The first batch of tri-axle Volvo Olympians were largely similar in appearance to their Leyland countparts, except for some minor technical differences. In 1996, SBS ordered a second batch of 200 tri-axle Volvo Olympians to replace some of the then-retiring Mercedes-Benz O305s and Leyland Atlanteans, which were delivered between August 1996 and February 1998. A final batch of 70 tri-axle Olympians with Alexander Royale were delivered between March 1999 and December 2000. All tri-axle Olympians were fitted with a ZF Ecomat 4HP500 4-speed automatic transmission.

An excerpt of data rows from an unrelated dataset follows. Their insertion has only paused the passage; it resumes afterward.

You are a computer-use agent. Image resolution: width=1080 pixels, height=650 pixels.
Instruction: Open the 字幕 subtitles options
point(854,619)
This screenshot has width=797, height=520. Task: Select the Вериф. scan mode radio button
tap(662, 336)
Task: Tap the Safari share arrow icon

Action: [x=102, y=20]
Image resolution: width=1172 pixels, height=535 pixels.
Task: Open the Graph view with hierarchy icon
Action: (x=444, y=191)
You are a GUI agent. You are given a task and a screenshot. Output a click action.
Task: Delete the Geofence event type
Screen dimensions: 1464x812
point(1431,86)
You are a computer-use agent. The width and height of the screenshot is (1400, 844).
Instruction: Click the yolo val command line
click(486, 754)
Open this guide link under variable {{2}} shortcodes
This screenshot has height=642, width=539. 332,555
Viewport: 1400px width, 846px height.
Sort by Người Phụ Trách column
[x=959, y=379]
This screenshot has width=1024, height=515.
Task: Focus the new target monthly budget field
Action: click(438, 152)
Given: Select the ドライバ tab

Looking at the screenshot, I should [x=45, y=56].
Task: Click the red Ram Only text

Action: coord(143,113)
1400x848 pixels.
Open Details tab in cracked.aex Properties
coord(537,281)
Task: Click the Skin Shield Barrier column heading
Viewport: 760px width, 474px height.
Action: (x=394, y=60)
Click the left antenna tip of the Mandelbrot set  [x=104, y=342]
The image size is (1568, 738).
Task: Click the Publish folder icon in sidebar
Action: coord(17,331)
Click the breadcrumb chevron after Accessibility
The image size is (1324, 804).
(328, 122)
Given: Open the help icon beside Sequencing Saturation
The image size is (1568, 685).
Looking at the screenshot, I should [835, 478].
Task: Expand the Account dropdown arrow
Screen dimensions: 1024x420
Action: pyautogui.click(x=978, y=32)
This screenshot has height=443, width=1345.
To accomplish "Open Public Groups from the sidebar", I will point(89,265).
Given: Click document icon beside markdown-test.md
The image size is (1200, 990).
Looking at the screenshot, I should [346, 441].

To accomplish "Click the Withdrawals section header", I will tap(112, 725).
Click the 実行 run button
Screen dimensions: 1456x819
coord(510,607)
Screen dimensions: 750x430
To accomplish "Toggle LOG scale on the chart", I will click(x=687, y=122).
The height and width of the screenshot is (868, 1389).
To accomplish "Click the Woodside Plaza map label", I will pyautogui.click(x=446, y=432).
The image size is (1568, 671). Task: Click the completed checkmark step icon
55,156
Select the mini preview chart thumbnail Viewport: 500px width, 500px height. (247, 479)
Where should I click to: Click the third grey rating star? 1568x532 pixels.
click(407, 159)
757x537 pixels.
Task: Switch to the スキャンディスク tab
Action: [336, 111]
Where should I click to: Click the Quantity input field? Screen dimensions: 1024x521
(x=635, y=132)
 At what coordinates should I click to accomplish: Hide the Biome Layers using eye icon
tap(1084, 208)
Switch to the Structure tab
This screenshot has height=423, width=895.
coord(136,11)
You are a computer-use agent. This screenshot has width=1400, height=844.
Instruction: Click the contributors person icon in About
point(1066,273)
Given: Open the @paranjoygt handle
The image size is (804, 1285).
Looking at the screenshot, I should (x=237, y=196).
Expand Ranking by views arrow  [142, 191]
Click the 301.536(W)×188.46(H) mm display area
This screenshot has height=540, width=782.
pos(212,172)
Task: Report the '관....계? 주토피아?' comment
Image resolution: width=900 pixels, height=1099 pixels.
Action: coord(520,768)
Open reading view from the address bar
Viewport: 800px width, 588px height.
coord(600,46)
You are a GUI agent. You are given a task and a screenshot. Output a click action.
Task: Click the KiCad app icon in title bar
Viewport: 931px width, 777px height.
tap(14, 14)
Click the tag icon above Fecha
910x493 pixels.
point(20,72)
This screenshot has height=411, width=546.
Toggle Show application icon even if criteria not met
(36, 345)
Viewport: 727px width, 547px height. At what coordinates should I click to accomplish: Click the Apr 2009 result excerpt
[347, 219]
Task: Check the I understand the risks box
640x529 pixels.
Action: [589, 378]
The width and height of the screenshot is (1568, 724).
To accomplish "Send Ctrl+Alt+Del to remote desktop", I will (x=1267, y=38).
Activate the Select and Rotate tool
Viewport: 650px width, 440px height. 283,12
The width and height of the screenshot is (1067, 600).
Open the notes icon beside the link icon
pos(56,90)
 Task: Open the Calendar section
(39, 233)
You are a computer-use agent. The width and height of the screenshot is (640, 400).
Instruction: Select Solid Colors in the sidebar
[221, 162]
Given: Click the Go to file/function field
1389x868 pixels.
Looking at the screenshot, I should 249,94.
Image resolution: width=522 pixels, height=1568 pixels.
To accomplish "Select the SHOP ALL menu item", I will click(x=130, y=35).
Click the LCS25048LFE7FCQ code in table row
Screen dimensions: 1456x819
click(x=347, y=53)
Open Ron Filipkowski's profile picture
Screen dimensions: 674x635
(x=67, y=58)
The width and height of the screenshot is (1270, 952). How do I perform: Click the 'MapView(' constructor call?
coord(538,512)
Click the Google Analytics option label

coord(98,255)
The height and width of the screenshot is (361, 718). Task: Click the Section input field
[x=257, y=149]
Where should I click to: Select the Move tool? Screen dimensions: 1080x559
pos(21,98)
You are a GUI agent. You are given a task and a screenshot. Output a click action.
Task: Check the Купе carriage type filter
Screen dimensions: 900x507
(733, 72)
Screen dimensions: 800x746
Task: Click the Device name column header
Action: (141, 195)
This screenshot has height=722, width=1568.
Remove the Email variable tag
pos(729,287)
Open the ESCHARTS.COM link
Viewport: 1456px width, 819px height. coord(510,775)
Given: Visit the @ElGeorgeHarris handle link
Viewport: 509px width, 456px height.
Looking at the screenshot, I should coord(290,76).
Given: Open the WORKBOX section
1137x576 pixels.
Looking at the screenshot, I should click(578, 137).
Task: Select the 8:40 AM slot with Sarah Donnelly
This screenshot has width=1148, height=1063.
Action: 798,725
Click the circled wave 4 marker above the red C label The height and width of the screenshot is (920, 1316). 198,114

In April 2000, two SBS Alexander Royale-bodied 2-axle Volvo Olympians were exported to the United Kingdom, with one delivered to First PMT and the other to Metroline, who had recently been purchased by Singaporean transport group ComfortDelGro. Metroline replaced the Singapore-specification windows and doors with British standard products before putting it into revenue-earning service in London, intending it to be the first of a large intake of ex-SBS Olympians into the Metroline fleet.